_Requirements_.
In the entries below, report how many lines contain the string "avatar". Case counts.

Click-target data:
----------

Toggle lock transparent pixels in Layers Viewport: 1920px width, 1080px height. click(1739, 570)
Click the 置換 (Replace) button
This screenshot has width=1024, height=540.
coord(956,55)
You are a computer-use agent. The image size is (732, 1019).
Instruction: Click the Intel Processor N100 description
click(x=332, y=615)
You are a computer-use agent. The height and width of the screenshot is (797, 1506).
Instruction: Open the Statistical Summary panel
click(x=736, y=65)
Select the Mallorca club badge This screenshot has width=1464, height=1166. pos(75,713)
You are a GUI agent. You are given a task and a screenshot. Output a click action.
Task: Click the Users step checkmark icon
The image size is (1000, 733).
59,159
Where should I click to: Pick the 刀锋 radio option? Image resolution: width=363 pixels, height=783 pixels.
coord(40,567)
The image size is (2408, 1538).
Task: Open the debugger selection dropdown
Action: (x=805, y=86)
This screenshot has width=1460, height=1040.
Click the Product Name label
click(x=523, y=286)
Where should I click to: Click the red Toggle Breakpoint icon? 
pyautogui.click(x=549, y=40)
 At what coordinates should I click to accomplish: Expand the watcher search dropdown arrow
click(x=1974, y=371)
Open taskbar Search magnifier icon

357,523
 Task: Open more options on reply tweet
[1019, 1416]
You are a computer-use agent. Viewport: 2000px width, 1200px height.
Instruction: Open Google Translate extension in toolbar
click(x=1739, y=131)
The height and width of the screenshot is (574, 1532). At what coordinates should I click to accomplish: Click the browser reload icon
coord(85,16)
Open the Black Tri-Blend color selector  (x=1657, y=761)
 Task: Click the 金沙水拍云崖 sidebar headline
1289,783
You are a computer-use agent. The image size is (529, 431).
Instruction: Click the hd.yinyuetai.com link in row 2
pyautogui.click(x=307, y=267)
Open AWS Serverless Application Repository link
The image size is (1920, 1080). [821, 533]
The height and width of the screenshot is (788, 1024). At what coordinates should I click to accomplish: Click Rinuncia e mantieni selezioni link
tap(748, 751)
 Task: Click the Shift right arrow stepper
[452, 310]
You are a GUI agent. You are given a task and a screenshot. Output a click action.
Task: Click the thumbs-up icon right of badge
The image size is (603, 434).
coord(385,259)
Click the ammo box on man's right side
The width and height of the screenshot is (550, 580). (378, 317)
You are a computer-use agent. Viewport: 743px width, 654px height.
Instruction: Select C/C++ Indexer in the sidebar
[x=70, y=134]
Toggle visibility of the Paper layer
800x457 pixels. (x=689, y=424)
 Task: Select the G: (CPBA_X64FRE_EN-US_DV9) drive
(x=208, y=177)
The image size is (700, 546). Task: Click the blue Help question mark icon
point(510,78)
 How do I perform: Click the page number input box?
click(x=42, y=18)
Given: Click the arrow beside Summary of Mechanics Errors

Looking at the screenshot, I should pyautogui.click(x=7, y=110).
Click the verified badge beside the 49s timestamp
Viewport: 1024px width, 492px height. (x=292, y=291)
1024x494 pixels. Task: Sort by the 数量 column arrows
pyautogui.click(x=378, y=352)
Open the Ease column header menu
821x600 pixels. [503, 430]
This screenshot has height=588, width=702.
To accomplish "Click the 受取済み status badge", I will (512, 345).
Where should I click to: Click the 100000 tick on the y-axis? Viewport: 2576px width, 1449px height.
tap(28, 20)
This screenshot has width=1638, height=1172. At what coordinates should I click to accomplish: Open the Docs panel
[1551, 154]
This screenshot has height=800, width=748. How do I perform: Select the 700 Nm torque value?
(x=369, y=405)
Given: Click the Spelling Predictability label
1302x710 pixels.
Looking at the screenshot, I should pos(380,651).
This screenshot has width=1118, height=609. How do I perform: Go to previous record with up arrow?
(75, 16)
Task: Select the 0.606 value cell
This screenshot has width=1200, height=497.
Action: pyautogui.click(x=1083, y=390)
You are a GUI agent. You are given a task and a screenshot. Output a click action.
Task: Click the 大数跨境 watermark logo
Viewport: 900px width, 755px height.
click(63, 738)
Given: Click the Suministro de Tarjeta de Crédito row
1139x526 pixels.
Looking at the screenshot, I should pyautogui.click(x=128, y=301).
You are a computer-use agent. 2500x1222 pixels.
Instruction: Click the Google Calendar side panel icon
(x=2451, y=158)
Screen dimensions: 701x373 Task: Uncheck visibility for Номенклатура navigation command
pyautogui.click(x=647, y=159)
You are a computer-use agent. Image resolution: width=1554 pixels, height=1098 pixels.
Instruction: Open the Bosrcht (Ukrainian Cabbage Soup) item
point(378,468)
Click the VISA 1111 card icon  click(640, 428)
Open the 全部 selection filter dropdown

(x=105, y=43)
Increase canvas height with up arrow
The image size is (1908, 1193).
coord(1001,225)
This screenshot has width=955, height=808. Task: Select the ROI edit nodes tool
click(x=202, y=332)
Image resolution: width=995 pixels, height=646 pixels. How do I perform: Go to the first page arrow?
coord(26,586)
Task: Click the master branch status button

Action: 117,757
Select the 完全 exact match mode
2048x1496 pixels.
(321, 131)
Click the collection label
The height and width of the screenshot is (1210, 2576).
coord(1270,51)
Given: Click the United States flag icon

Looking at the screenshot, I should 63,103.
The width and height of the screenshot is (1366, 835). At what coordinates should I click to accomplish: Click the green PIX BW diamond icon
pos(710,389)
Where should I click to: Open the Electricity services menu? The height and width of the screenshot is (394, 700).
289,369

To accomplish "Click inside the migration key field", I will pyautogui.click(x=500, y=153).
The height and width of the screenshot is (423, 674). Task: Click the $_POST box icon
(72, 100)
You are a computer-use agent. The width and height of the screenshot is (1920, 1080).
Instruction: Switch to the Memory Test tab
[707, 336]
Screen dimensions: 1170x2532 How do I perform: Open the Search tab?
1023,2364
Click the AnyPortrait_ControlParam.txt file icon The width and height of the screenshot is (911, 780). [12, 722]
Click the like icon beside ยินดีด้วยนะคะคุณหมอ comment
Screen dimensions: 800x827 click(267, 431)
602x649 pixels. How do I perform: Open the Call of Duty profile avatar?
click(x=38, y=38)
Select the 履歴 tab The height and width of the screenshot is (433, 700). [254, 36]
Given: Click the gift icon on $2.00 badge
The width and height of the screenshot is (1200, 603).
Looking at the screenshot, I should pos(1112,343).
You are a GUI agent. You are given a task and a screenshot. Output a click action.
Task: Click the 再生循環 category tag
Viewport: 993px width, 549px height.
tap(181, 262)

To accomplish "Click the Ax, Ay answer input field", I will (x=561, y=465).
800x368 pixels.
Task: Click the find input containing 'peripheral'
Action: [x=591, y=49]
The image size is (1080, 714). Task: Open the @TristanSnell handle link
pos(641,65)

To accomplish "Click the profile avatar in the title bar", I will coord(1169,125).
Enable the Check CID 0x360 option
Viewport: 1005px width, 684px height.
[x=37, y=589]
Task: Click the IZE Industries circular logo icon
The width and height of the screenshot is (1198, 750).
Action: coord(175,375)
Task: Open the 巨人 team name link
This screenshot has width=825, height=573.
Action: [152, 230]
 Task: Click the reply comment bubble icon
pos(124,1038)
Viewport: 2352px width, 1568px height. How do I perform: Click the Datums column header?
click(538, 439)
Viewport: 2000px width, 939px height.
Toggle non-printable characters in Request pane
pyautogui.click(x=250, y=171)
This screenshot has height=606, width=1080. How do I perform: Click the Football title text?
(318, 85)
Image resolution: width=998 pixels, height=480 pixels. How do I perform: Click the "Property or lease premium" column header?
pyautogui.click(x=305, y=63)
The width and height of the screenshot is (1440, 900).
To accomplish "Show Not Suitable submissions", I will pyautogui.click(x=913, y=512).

----------

_Reply_.
2